Action item:
Your answer must match the records word for word and contain no pictures.

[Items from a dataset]
◆ ◆ ◆ ◆ ◆ ◆ ◆

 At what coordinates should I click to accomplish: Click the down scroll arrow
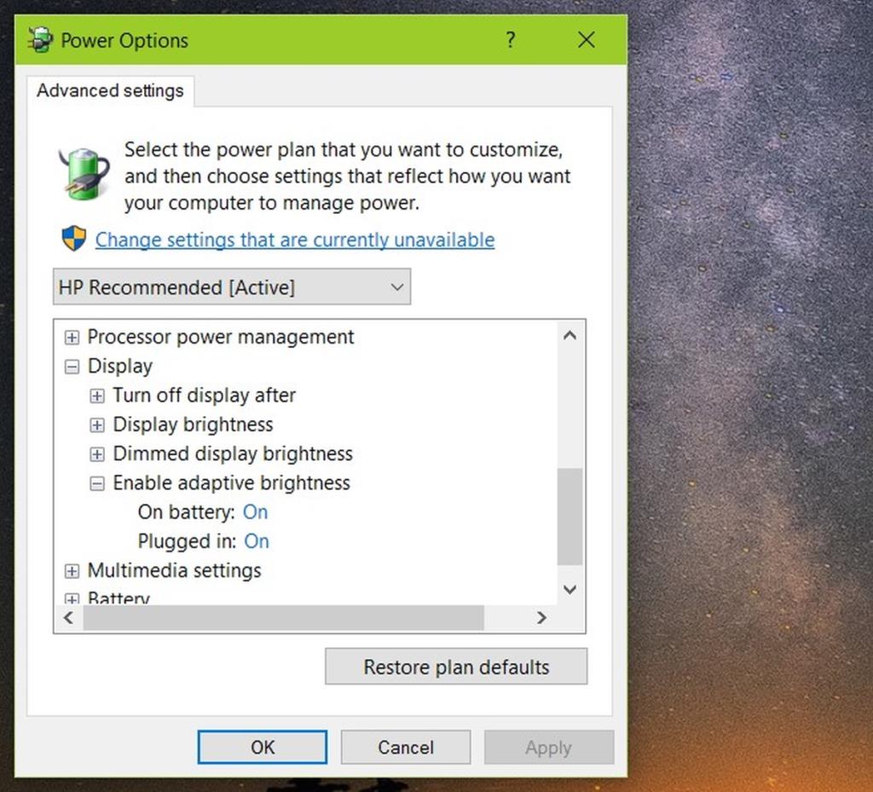pos(569,589)
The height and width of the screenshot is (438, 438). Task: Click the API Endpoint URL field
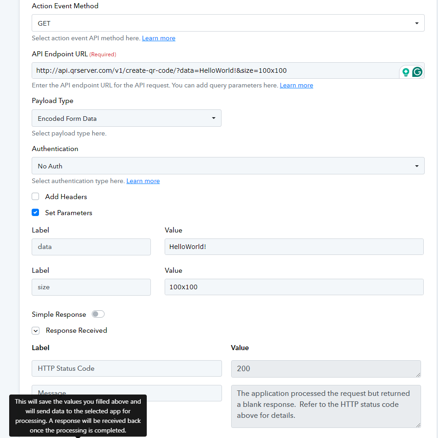click(x=216, y=70)
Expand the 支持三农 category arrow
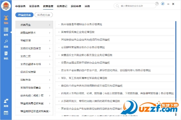This screenshot has width=181, height=120. [50, 56]
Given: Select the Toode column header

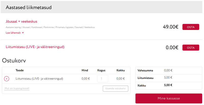Looking at the screenshot, I should [x=20, y=70].
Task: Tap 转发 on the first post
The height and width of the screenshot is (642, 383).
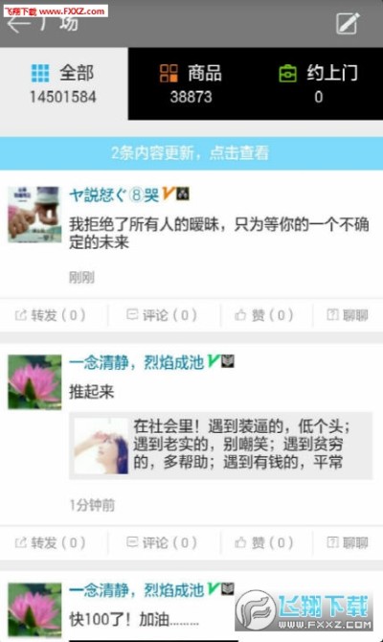Action: 51,315
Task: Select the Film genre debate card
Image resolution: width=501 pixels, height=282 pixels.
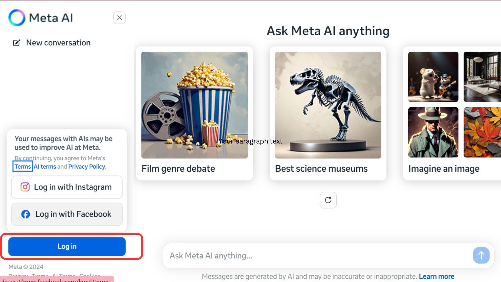Action: click(194, 113)
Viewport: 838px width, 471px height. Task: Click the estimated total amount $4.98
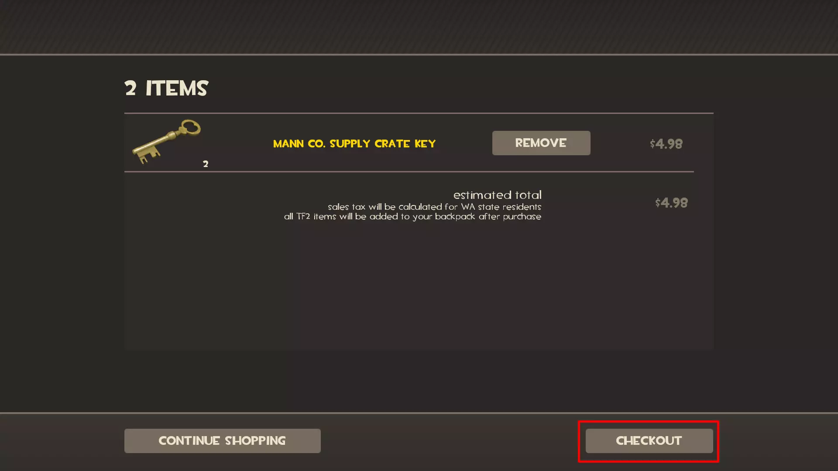point(671,203)
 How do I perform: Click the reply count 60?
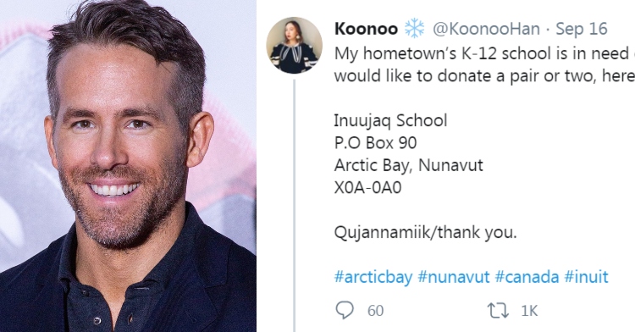click(x=375, y=311)
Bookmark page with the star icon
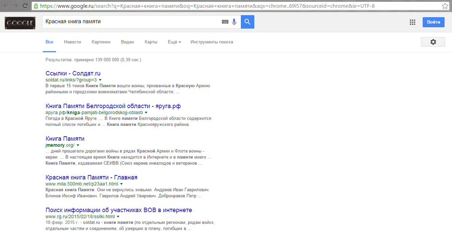452x236 pixels. (x=445, y=6)
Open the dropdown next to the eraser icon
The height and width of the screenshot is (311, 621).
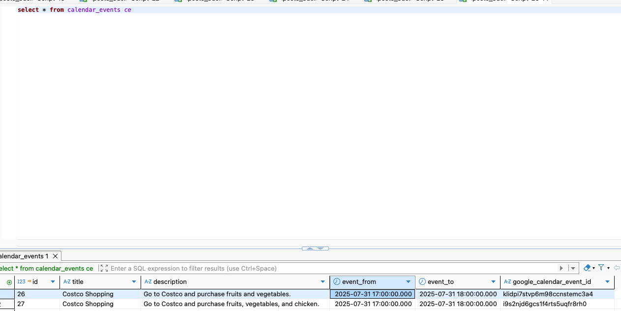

◆ ◆ ◆ ◆ ◆ ◆ ◆

Your response:
 At what coordinates should I click to accomplish: Click the down scroll arrow
pos(569,589)
The height and width of the screenshot is (438, 438). Task: Click the API Endpoint URL field
click(x=216, y=70)
Expand the 支持三农 category arrow
This screenshot has width=181, height=120. [50, 56]
Given: Select the Toode column header

Looking at the screenshot, I should [x=20, y=70].
Task: Tap 转发 on the first post
The height and width of the screenshot is (642, 383).
Action: 51,315
Task: Select the Film genre debate card
Image resolution: width=501 pixels, height=282 pixels.
Action: click(194, 113)
Viewport: 838px width, 471px height. Task: Click the estimated total amount $4.98
point(671,203)
 How do I perform: Click the reply count 60?
click(x=375, y=311)
Bookmark page with the star icon
452x236 pixels. (x=445, y=6)
Open the dropdown next to the eraser icon
The height and width of the screenshot is (311, 621).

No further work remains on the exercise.